Return to the `post-login` configuration and place the deployed action right after `User Logged In`.



![createAction7](https://github.com/user-attachments/assets/eb3e4872-4f25-4169-8902-8c2a16b8a79c)



## Creating a Supabase Project



After registering with Supabase, go to `Settings -> API` and note the `Project URL`, `anon key`, and `JWT_SECRET`.



![APISetting](https://github.com/user-attachments/assets/601509da-8834-4156-8106-c145defa5710)



![jwtsecret](https://github.com/user-attachments/assets/887a3b56-2f70-4dce-be12-e53b1bb52556)



Create a `todo` table.



![createTable](https://github.com/user-attachments/assets/d3f8d608-2219-4882-8340-2542a28d1810)



Add a `title` (text type) column and click `Save`.
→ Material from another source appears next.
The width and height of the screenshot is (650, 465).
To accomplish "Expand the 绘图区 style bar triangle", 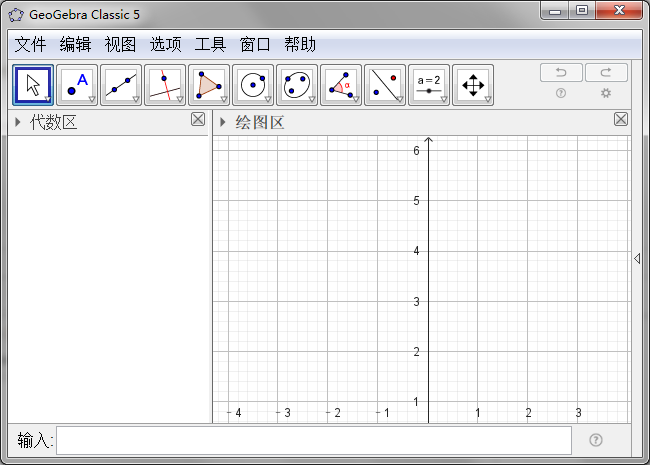I will (222, 122).
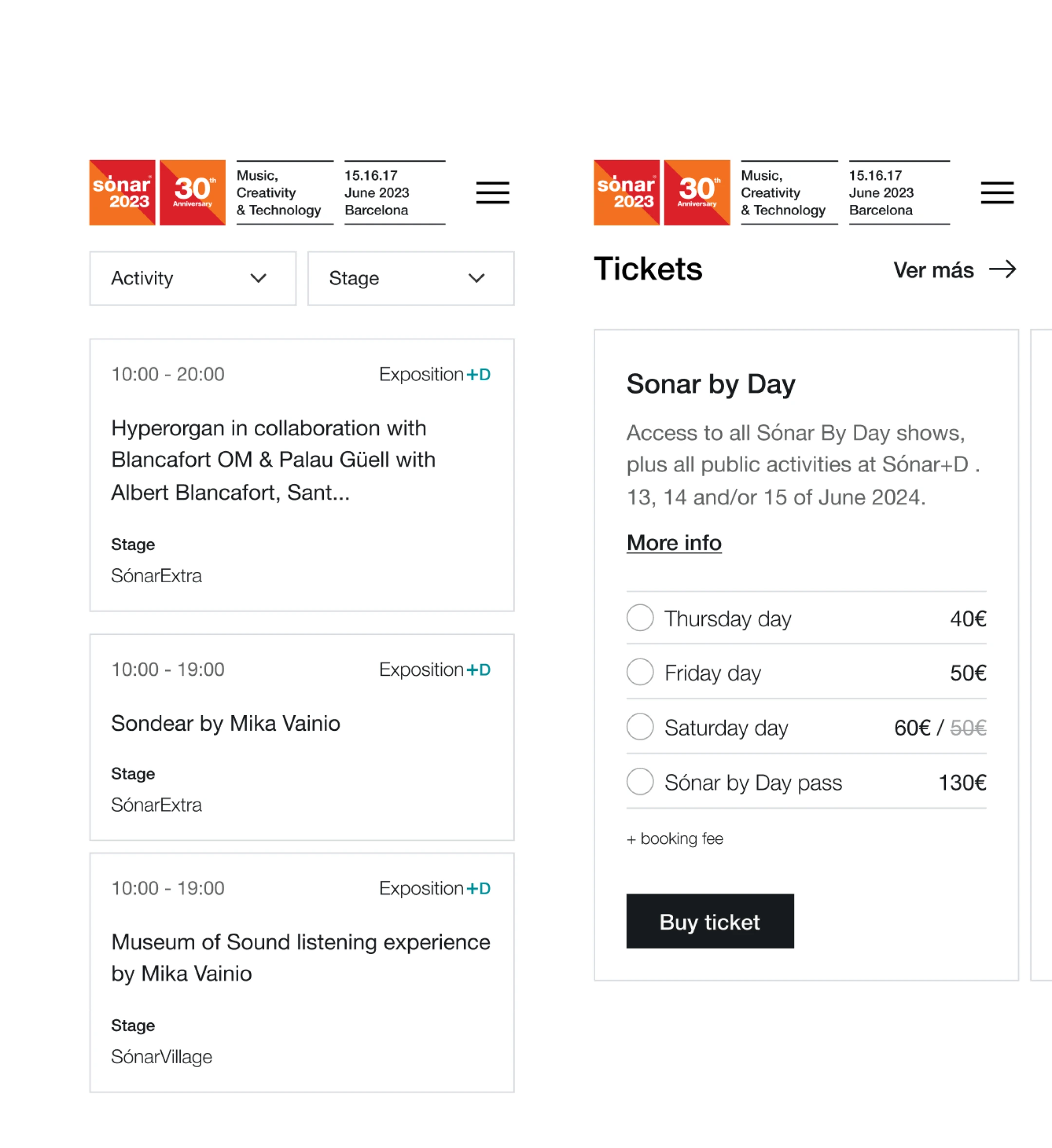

![createTable2](https://github.com/user-attachments/assets/ffdaa8a1-4982-4589-a6a8-49024cea5946)



Insert some sample data.



![createTable3](https://github.com/user-attachments/assets/2fada978-8f2b-437b-b6c2-1948b2c3ee05)



Set an RLS policy on the `todo` table to restrict access to users without the `Authenticated` role.



```sql

alter policy "JWT Authenticated can view todo"

on "public"."todo"

to public

using (

  ((auth.jwt() -> 'userRoles'::text) ? 'Authenticated'::text)

);

```



![jwt](https://github.com/user-attachments/assets/a8ada4bb-a8e5-42f9-b056-8c16e341c645)



Click `Save Policy`.



## Running the Application



Create a `.env.local` file:



```bash

# .env.local

AUTH0_SECRET=any-secure-value

AUTH0_BASE_URL=http://localhost:3000

AUTH0_ISSUER_BASE_URL=https://.auth0.com

AUTH0_CLIENT_ID=your-client-id

AUTH0_CLIENT_SECRET=your-client-secret

NEXT_PUBLIC_SUPABASE_URL=your-supabase-url

NEXT_PUBLIC_SUPABASE_ANON_KEY=your-supabase-anon-key

SUPABASE_JWT_SECRET=your-supabase-jwt-secret

```



Start the application and visit http://localhost:3000.



```bash

pnpm dev

```



![Login](https://github.com/user-attachments/assets/60e18305-431b-4a82-943e-6f799b306b87)



Click `Login` and authenticate via email or Google OAuth. Then, visit http://localhost:3000/protected to verify data retrieval.



![afterLogin](https://github.com/user-attachments/assets/0560986f-e037-42b9-8c84-3aaec014843a)